Perl 7

This is the first and foremost thing from today.

Sawyer, our Pumpking, announced Perl 7. brian d foy, Perl blogger of note, wrote an explainer. Between the two, you should be able to access most of the details.

Because I need an excuse to blog, here’s my standard boilerplate for a new Perl program:

#!/usr/bin/env perl

use strict;
use warnings;
use utf8;
use feature qw{ postderef say signatures state switch };
no warnings qw{ experimental };

That’s a lot, and I’m likely missing lines that I should be leaning on, including these from brian’s blog:

#!/usr/bin/env perl

use v5.32;
use utf8;
use warnings;
use open qw(:std :utf8);
no feature qw(indirect);
use feature qw(signatures);
no warnings qw(experimental::signatures);

And, with Perl 7, it might just be this:

#!/usr/bin/env perl7

This is because all the good stuff, the stuff that has modernized since 2002, will now be on by default (and some of the bad old things will be off by default) so that you can come in with just the hashbang and be able to write the code you want to write.

That will be the only change. It’s Perl, but optimized for people who are learning now, solving problems now, and not for people who wrote a thing and put it on CPAN years ago. 5.32 will still be supported, but we won’t be maintenance-only, holding back progress for the sake of legacy code.

I love this plan! I’m excited to be a part of it!

Data Logging

There is a lot to this one. Using small devices like the Raspberry Pi and Arduino to collect scientific data. I’ve used both Arduino and Raspberry Pi, but never together, and I’ve never really hung any sensors off one. I’ve thought about it, and even priced Power-over-Ethernet Pi Hats.

There’s many versions that the presenter discusses, with many different ways to interact with the GPIO pins and such. I’m no longer at the job where temperature and humidity sensing with a Raspberry Pi makes sense, but I’m trying to remember which box I placed my stuff.

Slides

Video

Awaiting Mojolicious

Joel goes deep into Mojolicious, ending with the addition of the magical async and await.

It was a warp speed pass-through, but because slides are available, I’m happy for this because I know I can follow in his footsteps and replicate the results.

As well as mocking services!

Thinking that making a simple wiki in Mojo might be a good Hello-World-y project to get this under my fingers.

Link Slides Video

Perl and WebAssembly

So, compiled languages compile to assembly, and you can now have your compiled language compile to WebAssembly, where the executable runs in a browser.

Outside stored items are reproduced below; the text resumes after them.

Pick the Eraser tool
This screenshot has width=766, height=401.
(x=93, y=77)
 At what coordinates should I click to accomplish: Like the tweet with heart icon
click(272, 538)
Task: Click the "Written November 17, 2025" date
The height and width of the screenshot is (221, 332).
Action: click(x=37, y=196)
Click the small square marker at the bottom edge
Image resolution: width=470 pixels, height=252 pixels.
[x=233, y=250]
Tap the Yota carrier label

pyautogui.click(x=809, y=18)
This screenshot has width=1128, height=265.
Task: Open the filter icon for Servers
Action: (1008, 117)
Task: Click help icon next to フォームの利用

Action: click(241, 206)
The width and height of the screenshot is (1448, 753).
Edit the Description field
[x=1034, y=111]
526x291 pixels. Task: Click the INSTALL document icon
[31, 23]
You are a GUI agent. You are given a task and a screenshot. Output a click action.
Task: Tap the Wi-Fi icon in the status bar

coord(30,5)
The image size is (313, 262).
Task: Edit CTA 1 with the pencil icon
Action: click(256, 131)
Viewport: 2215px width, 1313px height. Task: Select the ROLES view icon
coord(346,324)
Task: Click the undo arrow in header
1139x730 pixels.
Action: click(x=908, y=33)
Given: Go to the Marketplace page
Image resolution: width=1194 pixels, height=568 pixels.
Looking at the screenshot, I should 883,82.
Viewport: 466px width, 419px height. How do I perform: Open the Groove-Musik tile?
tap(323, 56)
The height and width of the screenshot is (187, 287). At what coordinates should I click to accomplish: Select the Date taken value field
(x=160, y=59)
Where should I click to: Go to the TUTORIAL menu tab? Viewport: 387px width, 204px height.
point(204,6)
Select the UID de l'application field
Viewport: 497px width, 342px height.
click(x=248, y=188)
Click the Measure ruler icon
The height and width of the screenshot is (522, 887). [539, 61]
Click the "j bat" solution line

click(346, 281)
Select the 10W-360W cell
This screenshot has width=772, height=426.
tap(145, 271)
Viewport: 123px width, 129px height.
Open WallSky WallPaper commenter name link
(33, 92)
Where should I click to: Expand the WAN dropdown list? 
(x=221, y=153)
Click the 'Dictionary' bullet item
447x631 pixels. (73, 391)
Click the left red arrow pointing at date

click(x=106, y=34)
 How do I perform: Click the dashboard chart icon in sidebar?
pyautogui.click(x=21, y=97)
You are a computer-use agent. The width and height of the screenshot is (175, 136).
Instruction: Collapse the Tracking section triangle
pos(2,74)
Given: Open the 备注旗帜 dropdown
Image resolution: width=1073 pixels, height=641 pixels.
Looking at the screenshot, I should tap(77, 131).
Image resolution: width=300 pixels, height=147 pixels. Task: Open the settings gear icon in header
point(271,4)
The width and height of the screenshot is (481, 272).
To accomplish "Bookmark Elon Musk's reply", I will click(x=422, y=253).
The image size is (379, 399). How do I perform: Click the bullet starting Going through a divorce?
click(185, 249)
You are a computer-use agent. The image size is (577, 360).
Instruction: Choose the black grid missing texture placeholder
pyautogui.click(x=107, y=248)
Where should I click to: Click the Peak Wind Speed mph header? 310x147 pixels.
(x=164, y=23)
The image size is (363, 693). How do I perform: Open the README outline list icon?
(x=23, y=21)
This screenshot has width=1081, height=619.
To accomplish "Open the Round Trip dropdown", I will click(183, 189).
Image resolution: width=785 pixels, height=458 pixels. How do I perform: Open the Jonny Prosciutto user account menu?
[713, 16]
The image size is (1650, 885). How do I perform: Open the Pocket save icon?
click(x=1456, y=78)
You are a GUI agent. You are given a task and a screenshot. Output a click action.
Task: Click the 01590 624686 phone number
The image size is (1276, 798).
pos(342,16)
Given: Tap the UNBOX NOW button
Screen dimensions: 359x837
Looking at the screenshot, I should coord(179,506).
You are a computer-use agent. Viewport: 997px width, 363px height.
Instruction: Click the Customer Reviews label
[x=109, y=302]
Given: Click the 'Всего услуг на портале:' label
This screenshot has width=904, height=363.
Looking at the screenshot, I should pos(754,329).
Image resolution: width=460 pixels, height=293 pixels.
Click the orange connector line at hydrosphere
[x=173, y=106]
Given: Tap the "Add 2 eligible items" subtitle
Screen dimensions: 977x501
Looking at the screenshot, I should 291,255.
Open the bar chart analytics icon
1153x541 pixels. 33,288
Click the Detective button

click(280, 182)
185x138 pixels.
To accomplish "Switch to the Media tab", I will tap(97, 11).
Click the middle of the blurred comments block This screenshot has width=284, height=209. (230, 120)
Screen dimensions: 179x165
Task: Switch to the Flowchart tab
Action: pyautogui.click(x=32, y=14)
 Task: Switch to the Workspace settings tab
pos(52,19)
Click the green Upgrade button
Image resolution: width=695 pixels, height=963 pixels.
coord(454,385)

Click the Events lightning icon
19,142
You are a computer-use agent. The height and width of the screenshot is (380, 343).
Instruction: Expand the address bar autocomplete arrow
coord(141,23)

This is how we have WebPerl.

The tools I’m seeing are much more about using compiled WASM libraries in Perl (and I think about allowing you to compile it) than about running your Perl logic as WASM. WASM shines for CPU-bound tasks and most easily deals with numeric types, so although they’re working on methods to pass C-style strings and such, the things we use Perl for are not really what we’d want WASM for.

Video

Web Dev: Generations

@preaction follows Web Development techniques from the origins in 1990, through the various attempts to move us to modern layout and such, through JSON and AJAX and LocalStorage etc, to CSS Grid and FlexBox, two things I’ve seen mentioned but haven’t touched. I’ll totally cop to not deeply being a web dev over the last decade.

Video

Lightning Talks

The Lightning Talk videos have yet to be separated out, so I won’t link them here, but here are a few of the things I was amused by.

Six Do-Nots For Duck Debugging

  • No singing
  • No shunning
  • No other animals
  • No more than 12 ducks
  • No feeding after midnight
  • If your ducks talk back, seek help

Your Android phone is a linux computer, so you can run Perl on your Phone, starting with Termux. I’m not wanting to run Perl on my pocket supercomputer, but it is a thing you can do. In fact, I recall a friend blogging about connecting his HTC Evo to a VT125, so this sort of thing is stuff you’ve been able to do for a decade.